#### 掲載文
———
8000系の置き換えが進んだ現在の東武鉄道各線で主力車両として活躍しているステンレスの10000系グループの内、ビードプレス車体に設計変更した10030系は伊勢崎線・東上線の幹線での運用が長らくメインでした。しかし新系列の増備や運用変更などから野田線への転属が2013年に初めて発生、同年4月20日より10030系50番台(以下10050番台として記述)の11652Fが営業運転入りし同線の歴史では初めての軽量ステンレス車となりました。その後は中間に入る先頭車の付随車化や車内リニューアル改造、ワンマン対応化など大規模な更新を受ける編成が現れる一方で改造を受けず先輩格の8000系よりも先に廃車された編成もあり、明暗が別れた形となっています。野田線には10030系リニューアル編成と未更新のままの10050系がそれぞれ転入し、このまま安泰かと思われましたが、2024年4月16日に東武鉄道は新形式80000系の導入を発表し同時に既存の60000系も共に5両編成に減車することを発表し8000系と共に置き換えが決定的になりました。

野田線で急行に充当中の11651F。野田線転入に当たり帯色変更・ロゴマーク貼り付けと自動分併装置の撤去が施工されています。10050番台は1992年からの増備分で冷房装置のカバーが連続型になり車内にも補助送風装置を新設した他、途中駅での連結・切り離しを迅速に行うため先述の自動分併装置付き密着式連結器を装備し伊勢崎線系統に多く配置されました。

10000系グループの中でも経年が新しいグループですが、80000系への置き換え後は本線復帰も…と予想されましたがリニューアルも受けていない事や自動分併装置の再設置が必要になること、また2025年時点で経年も30年余に達するため直接廃車にされてしまいそうです。

東上線系統にも6両と4両を固定編成化した10030・10050系が数多く在籍し、VVVFインバーター制御への改造を受けた編成も存在しますが未更新のままの編成も数多く残っています。東上線では東京メトロ有楽町線・副都心線への直通運転対応車として9000系が在籍していますが、こちらは置き換えが発表されており未更新で界磁チョッパ制御のまま残る10030系グループも近い将来は確実に何らかの形で一部のリニューアル車以外は置き換えが進められることが想像されます。

車内は前回記事にした10030系と同じ配色、座席配置ですが天井に補助送風装置が設置されており若干印象が変化しました。さすがに車内案内表示・自動放送ともに未設置のため陳腐化している印象は否めないですね。
———
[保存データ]
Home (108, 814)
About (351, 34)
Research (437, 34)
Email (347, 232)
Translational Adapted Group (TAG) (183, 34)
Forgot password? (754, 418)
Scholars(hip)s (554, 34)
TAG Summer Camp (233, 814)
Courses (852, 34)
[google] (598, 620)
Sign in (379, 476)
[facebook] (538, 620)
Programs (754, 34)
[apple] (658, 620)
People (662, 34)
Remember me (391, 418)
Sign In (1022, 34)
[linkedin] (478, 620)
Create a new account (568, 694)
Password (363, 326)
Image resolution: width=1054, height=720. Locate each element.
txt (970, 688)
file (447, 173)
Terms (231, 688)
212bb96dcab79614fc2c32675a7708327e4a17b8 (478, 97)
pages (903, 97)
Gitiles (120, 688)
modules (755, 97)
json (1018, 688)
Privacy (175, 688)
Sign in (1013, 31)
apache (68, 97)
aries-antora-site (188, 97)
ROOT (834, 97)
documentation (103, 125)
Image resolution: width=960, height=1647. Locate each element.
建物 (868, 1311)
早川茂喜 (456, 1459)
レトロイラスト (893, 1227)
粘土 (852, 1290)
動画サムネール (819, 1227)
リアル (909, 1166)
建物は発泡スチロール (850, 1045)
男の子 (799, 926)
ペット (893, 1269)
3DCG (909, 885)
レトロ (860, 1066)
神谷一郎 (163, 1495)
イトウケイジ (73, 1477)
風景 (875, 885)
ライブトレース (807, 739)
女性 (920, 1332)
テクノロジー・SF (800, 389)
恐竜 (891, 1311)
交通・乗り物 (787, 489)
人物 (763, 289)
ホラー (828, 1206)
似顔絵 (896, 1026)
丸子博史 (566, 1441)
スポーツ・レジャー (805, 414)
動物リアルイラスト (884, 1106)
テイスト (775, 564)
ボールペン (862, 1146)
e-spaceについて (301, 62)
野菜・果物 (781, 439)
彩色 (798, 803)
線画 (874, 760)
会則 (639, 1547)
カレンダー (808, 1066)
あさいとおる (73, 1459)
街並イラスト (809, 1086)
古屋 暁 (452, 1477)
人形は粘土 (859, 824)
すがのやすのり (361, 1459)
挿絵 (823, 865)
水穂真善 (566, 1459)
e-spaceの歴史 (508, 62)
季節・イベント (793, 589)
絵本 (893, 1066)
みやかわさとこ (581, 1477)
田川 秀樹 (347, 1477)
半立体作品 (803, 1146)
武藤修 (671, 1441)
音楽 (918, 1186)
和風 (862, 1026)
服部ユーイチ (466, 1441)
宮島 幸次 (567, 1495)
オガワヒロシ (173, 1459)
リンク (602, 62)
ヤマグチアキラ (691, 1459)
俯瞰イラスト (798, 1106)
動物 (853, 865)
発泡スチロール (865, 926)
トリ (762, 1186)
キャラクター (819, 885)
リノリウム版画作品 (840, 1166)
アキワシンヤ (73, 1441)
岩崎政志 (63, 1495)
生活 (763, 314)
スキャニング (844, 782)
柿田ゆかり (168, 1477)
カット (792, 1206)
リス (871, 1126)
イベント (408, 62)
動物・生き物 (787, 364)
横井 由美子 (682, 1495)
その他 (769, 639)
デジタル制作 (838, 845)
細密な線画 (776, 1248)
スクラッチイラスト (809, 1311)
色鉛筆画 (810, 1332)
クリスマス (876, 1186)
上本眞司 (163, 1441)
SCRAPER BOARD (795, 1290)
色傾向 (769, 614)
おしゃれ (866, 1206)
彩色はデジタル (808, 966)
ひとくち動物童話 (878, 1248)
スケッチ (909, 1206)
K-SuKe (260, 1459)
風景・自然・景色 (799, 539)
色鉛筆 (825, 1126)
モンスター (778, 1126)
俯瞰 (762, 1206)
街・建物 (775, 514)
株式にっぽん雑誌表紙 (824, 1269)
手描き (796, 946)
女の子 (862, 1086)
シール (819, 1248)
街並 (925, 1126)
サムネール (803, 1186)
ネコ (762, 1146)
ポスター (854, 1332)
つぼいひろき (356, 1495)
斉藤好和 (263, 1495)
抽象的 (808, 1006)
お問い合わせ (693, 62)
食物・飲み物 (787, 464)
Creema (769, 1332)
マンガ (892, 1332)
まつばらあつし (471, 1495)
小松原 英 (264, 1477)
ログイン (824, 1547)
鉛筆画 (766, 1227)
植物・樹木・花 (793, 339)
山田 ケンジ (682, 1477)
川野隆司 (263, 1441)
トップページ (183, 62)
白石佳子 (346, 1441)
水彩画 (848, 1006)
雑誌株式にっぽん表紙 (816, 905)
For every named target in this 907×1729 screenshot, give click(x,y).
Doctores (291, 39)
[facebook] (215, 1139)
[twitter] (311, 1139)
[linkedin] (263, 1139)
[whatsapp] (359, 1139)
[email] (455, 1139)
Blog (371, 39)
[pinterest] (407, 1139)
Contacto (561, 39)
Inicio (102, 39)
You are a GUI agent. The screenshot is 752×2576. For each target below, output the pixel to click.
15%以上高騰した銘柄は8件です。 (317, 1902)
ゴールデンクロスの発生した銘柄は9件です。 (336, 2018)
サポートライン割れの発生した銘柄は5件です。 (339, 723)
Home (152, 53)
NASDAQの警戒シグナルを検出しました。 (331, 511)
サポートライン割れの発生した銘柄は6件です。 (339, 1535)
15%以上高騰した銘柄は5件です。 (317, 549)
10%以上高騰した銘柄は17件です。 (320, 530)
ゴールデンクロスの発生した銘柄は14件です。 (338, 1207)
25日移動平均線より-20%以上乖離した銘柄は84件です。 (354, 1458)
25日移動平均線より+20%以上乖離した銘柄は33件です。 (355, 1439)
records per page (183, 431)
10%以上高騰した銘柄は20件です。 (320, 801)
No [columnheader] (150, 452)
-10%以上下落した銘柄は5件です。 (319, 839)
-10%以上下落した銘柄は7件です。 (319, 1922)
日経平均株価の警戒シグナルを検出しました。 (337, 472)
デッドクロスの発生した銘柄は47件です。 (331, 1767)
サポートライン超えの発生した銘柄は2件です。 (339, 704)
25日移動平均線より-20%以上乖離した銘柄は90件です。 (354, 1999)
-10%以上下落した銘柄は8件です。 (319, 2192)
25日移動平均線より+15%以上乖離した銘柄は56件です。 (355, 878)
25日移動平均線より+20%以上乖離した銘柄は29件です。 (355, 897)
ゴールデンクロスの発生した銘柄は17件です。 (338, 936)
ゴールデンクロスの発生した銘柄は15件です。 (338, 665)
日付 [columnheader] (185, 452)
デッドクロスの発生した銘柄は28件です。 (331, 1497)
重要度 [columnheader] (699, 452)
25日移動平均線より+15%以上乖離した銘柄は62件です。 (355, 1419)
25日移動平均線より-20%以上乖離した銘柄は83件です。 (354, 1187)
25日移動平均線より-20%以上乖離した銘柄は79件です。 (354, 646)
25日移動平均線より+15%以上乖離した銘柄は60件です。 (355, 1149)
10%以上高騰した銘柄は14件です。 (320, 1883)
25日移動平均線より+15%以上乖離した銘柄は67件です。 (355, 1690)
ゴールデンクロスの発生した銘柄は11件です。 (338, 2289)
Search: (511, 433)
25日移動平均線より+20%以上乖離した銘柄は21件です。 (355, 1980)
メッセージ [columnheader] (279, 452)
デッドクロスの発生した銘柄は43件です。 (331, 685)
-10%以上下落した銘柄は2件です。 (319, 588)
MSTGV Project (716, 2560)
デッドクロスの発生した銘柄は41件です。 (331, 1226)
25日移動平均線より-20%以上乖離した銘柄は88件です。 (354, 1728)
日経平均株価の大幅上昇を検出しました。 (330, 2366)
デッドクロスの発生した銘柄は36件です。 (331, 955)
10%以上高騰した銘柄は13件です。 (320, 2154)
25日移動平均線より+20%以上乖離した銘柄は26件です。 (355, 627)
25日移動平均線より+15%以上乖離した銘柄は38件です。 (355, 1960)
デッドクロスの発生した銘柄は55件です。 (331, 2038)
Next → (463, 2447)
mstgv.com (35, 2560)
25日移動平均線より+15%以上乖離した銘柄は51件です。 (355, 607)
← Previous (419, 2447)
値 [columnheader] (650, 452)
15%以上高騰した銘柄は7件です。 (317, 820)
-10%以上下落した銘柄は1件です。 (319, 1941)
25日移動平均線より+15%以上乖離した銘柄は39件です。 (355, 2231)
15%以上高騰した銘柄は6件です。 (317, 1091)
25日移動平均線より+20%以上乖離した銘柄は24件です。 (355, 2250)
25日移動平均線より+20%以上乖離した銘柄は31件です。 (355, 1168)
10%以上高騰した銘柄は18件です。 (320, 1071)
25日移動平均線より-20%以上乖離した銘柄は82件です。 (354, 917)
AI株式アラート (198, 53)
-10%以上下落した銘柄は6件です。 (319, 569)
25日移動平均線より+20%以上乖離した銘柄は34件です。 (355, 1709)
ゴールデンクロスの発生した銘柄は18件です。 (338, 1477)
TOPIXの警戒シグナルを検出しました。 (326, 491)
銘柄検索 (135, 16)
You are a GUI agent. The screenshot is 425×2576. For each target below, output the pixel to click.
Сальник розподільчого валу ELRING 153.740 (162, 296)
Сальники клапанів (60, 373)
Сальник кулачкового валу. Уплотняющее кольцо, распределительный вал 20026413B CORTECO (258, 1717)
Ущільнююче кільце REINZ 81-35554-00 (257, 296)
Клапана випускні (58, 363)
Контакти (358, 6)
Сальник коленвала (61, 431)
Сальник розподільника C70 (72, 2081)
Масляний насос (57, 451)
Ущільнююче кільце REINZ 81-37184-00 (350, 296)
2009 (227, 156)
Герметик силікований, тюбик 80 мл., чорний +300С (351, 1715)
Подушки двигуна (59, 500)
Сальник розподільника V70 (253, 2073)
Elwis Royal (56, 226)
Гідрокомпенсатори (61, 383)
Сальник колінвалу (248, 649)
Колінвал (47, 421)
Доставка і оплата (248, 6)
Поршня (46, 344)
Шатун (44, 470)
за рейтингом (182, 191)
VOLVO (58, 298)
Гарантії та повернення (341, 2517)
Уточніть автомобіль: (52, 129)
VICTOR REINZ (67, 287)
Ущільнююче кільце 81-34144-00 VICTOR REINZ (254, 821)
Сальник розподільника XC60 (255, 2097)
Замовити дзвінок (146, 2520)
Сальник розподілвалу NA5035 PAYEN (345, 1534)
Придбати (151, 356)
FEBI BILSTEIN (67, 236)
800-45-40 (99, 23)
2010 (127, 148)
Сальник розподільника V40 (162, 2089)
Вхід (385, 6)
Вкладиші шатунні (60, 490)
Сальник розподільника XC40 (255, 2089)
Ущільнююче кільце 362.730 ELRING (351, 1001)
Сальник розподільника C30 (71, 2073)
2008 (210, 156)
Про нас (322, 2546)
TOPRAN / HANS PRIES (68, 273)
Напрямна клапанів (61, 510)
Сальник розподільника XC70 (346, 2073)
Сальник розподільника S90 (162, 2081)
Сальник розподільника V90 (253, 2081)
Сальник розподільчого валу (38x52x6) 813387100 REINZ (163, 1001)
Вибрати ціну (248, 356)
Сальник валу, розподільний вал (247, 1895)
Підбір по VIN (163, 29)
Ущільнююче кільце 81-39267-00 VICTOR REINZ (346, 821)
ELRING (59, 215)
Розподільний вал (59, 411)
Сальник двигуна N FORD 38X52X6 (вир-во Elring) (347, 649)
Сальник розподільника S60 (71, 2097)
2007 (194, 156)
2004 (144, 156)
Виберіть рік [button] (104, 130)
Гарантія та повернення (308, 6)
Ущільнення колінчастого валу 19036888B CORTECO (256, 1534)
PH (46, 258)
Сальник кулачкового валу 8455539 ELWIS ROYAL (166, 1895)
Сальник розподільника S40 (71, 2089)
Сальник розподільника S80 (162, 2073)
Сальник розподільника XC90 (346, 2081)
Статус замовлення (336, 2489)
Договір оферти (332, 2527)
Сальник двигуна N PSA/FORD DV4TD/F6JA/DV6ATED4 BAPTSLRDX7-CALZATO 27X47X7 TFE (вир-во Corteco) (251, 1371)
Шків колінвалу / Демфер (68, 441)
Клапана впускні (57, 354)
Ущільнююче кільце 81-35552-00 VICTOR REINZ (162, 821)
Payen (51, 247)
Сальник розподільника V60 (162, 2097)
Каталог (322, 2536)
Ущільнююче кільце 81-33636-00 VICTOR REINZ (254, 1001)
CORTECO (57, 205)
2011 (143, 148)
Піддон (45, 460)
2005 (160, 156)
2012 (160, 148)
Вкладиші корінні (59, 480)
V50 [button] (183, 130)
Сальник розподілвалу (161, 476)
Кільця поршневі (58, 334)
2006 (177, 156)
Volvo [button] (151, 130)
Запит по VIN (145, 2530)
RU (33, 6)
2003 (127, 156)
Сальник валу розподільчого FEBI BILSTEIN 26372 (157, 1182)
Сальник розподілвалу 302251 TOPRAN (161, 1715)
———
#### 課題
東武10030系についての掲載文によると、11652Fが野田線で営業運転に入ったのはいつですか。年月日で答えてください。

#### 解答
2013年4月20日